Thursday, September 08, 2005

Pacific Views: Oil For Food Coverup


Natasha has the damning details on the Oil For Food Coverup:
US companies were involved, US oversight was involved at every step of the way, and the UN bureaucracy didn't even have the ability to act on their own staff findings, emphasis mine:
... Indeed, an analysis by Michael Pan, a researcher at the Center for American Progress, notes that all the trades in the oil-for-food program had to be approved by a committee of the U.N. Security Council, known as the 661 Committee, on which U.S., British, French, Russian, and Chinese officials sat. They raised no objections, even when U.N. staff flagged 70 separate transactions as potentially suspicious.

"The United States and Britain, along with the other members of the UN Security Council, designed and oversaw the oil-for-food program," wrote Harvard's John G. Ruggie in the International Herald Tribune ("What About the Log in Your Eye, Congress?" December 8, 2004). "The United States alone had 60 professionals review each of the 36,000 contracts awarded—more than twice the size of the UN oil-for-food office's professional staff. America and Britain held up 5,000 contracts, sometimes for months, to ensure that no technology was getting through that Saddam could use for weapons purposes.

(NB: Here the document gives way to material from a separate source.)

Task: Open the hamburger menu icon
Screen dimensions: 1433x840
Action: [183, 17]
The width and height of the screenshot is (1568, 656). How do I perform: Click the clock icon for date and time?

But they held up none—not a single solitary one—on the grounds of pricing irregularities, even when alerted by UN staff." ...
There's a big scandal here alright, but I don't think it's Kojo Annan's fancy car.

In short: The Bush administration, who's lost billions of dollars to corruption during their supervision of Iraq and couldn't even rescue a major, culturally significant US city from a hurricane they knew was coming, is criticizing the UN for corruption they reported before it happened and suggesting that it's the UN who isn't equipped to manage in a dangerous world.